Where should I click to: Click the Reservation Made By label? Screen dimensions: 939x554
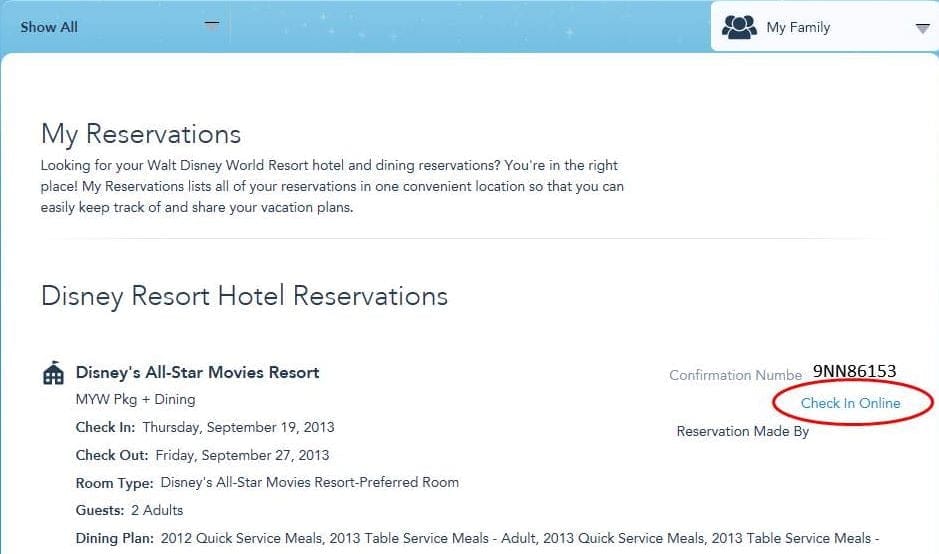pyautogui.click(x=742, y=431)
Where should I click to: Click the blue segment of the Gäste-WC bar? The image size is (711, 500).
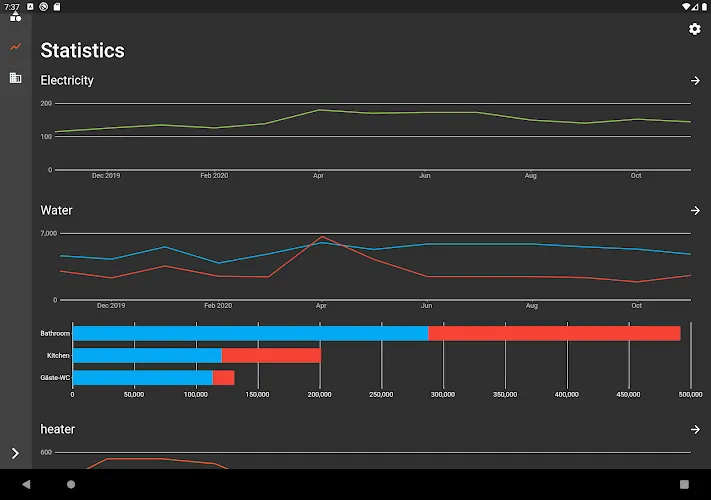[143, 378]
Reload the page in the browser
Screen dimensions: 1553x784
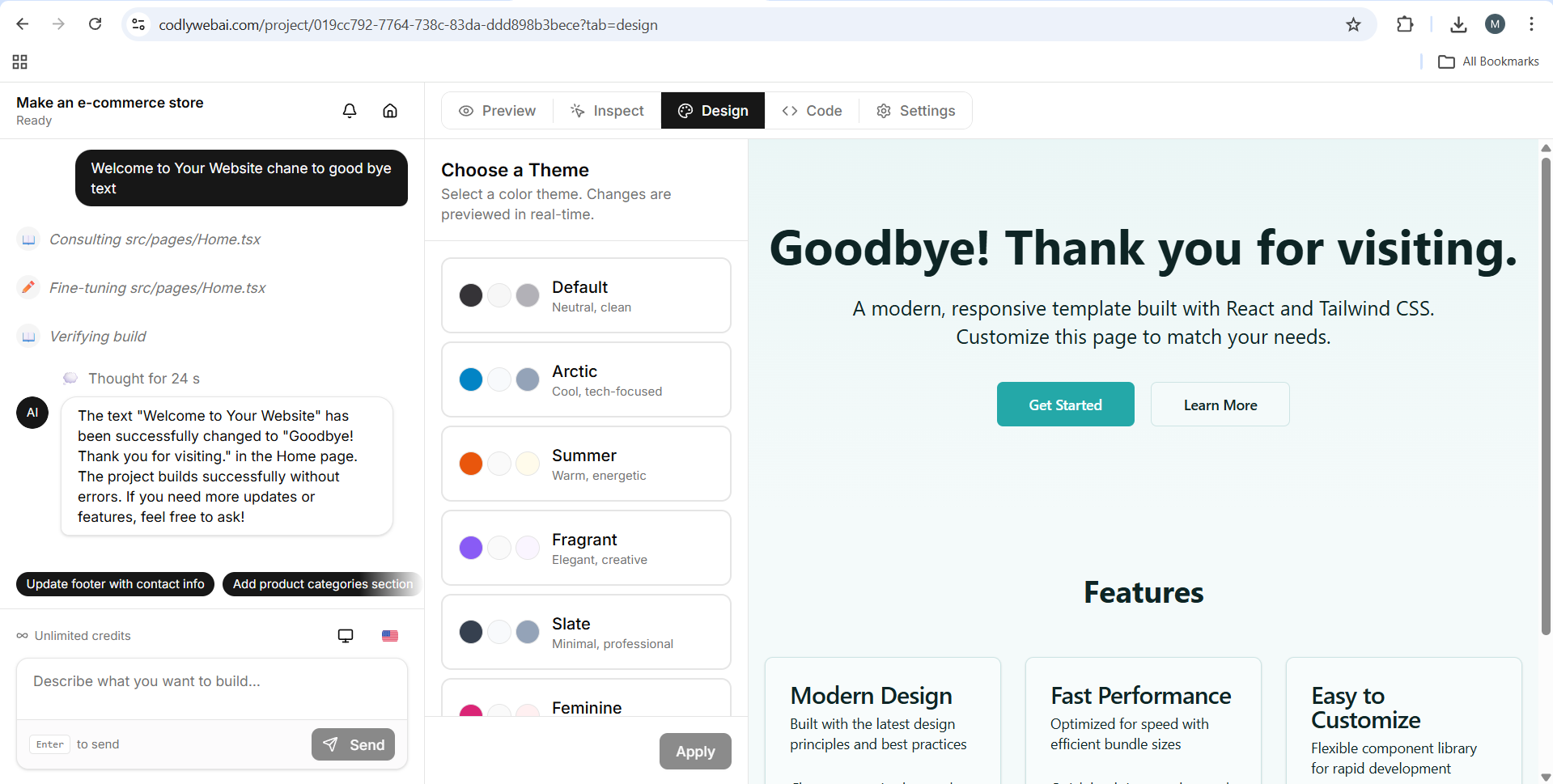tap(95, 24)
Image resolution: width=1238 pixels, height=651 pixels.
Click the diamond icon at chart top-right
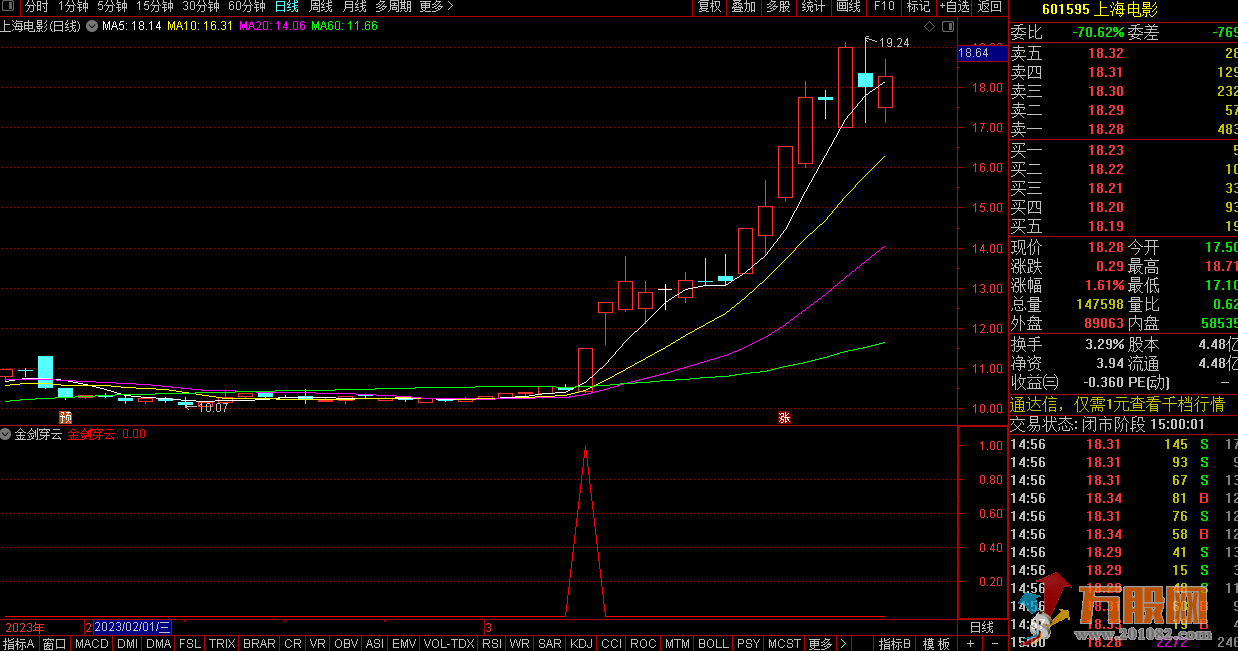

....................

■ Activity ■
Everything in the entries above must be output again exactly, except the pictures.

■ Exercise answer ■
Where should I click to: Click the Reservation Made By label? Screen dimensions: 939x554
pyautogui.click(x=742, y=431)
Where should I click to: Click the blue segment of the Gäste-WC bar? The image size is (711, 500).
[143, 378]
Reload the page in the browser
Screen dimensions: 1553x784
tap(95, 24)
Image resolution: width=1238 pixels, height=651 pixels.
Click the diamond icon at chart top-right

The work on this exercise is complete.